Greece: Secrets of the Past is a cannily conceived big-screen experience.

For a host of reasons, not least of which the expense of their production and limited exhibition opportunities, films made in the big-screen Imax format are invariably crusty documentaries invested with educational values.

Rather than the typical Imax-film destination – Egyptian mummies, Mount Everest, space exploration – veteran big-screen director and producer Greg MacGillivray travels back to ancient Greece, to the volcanic eruption that buried Santorini and the golden age of Greek civilisation, in his latest venture.

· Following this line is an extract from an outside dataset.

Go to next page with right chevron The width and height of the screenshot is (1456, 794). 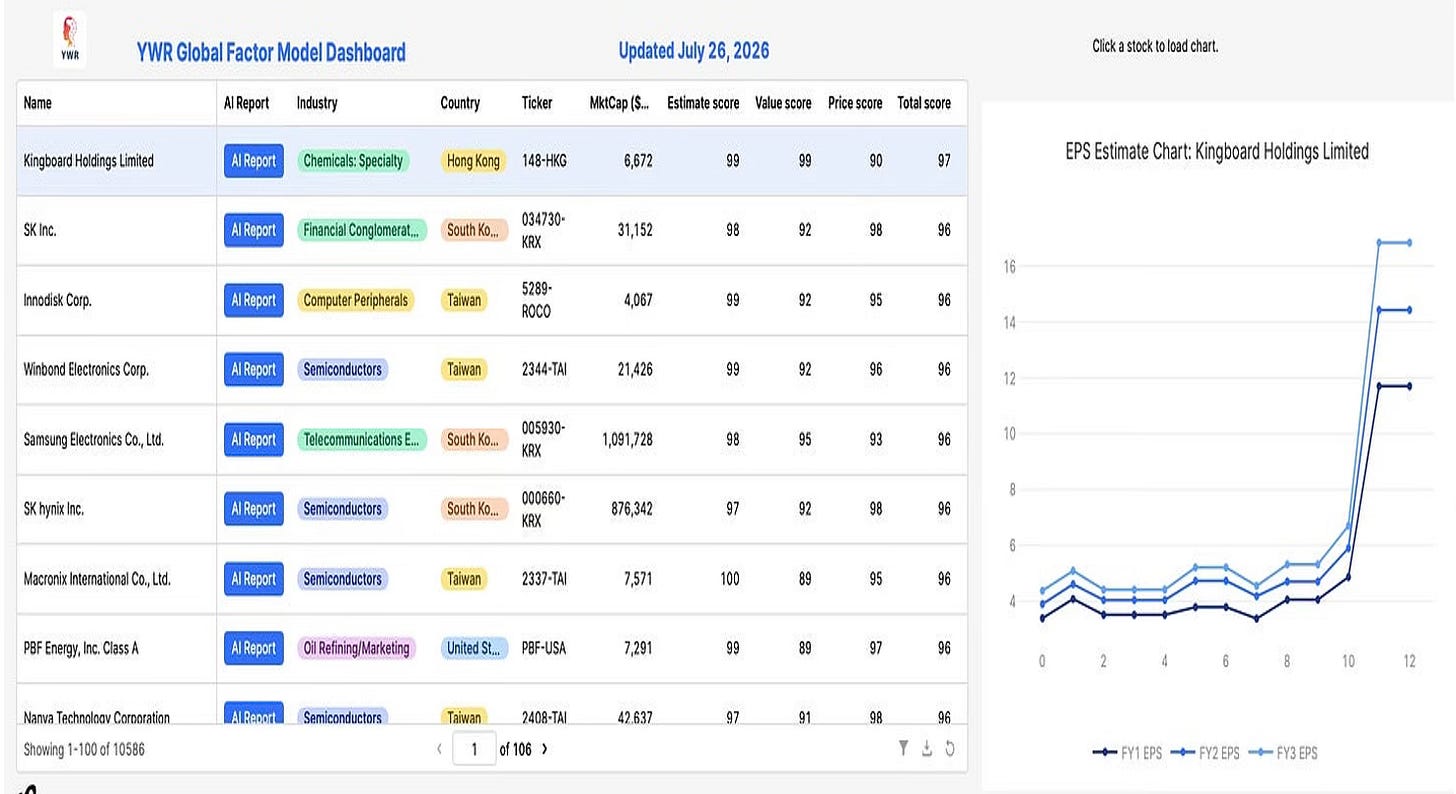coord(544,748)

Part history lesson, part travelogue, part proclamation of Greek pride, this is a cannily conceived big-screen experience, complete with postcard-perfect vistas of Santorini and the Mediterranean, and pulse-quickening volcanic eruption.

The story’s coathanger is the avuncular Christos Doumas, an archaeological detective and guide to the mystery of Santorini – the town Akrotiri was buried beneath volcanic ash, yet unlike Pompeii no human remains have been uncovered.

Though the link between the events of Santorini and the birth of Greek civilisation some 1000 years later is at best flimsy, at worst gratuitous, the second half of the film takes us into the money shot – a recreation of the Parthenon as it might have looked, complete with its statue of Athena and bold frieze.

As history lesson, Greece: Secrets of the Past, offers as much depth and insight as something you might read on a breakfast cereal box with its cribbed recitations about the invention of democracy and philosophy.

It fares infinitely better as spectacle. And if it inspires other Imax film-makers to steer clear of the old chalk-and-talk methods and subjects, that might not be a bad thing.